* [DATA UNDER STUDY]
--------------------
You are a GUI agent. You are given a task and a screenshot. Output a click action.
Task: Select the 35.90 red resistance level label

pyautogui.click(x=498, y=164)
--------------------
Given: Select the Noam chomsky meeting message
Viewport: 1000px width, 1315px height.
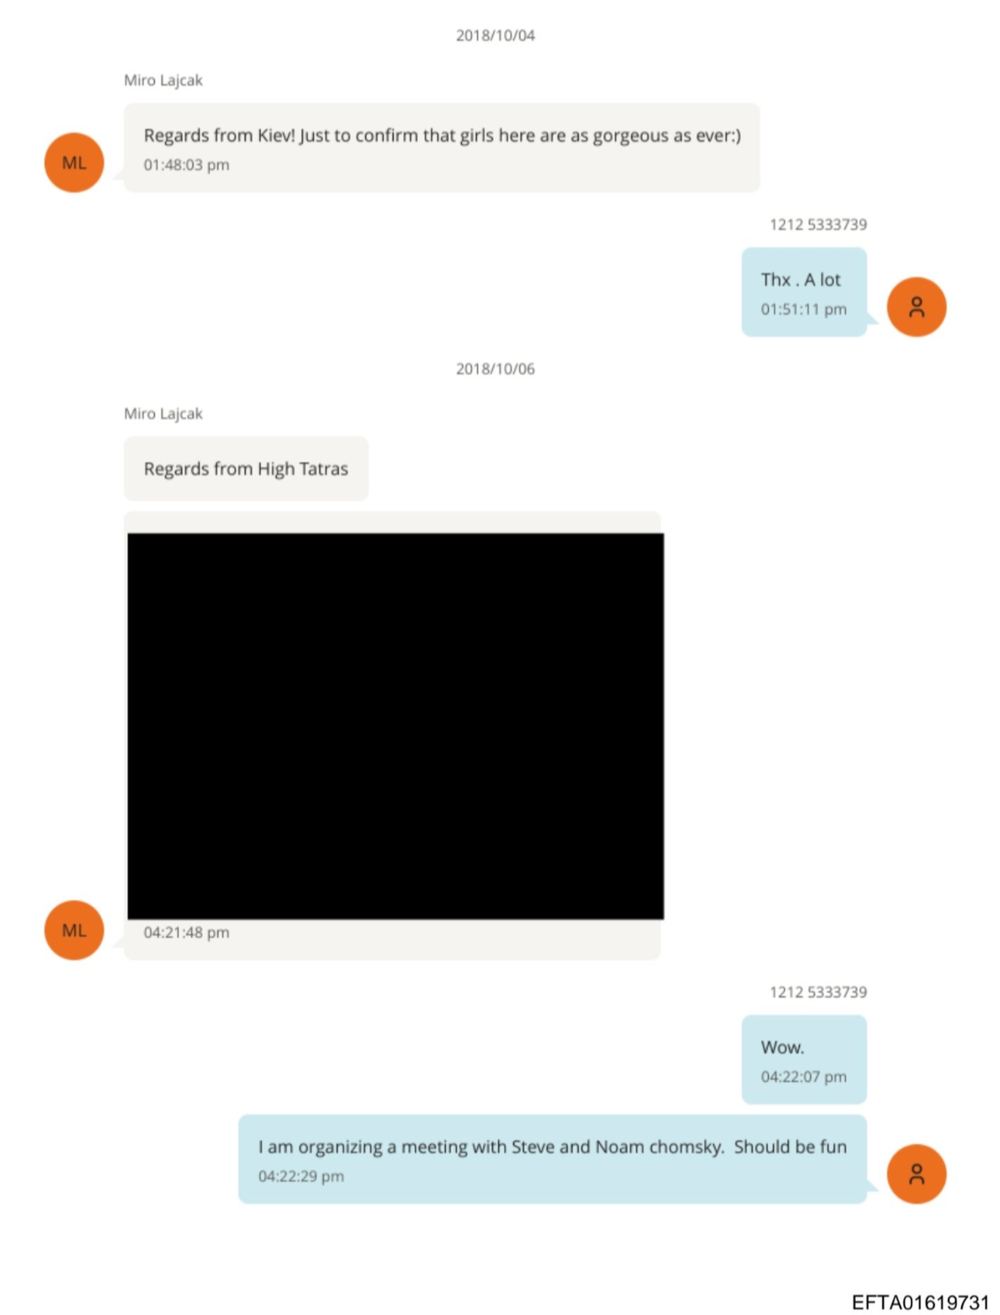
--------------------
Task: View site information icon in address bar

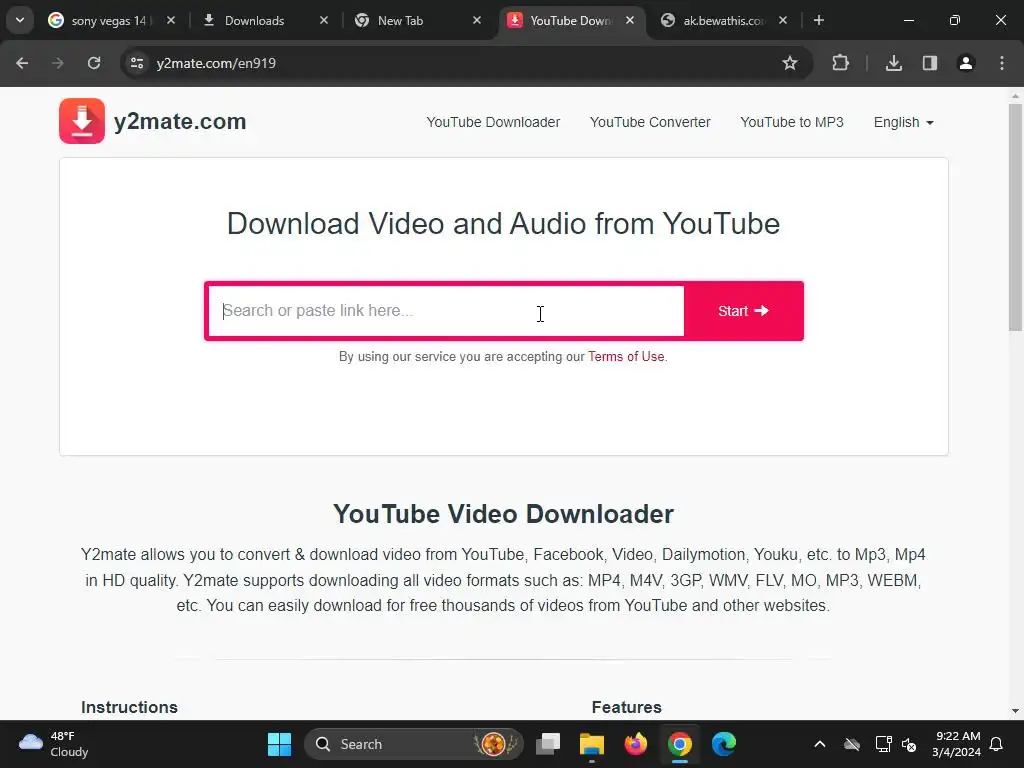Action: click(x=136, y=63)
--------------------
* [EXERCISE GOAL]
Please reproduce exactly the lines in the listing above from the one containing "Given: Select the" through the one containing "Viewport: 1000px width, 1315px height.", both included, and nothing more.

* [RESULT OF THE EXERCISE]
Given: Select the Noam chomsky meeting message
Viewport: 1000px width, 1315px height.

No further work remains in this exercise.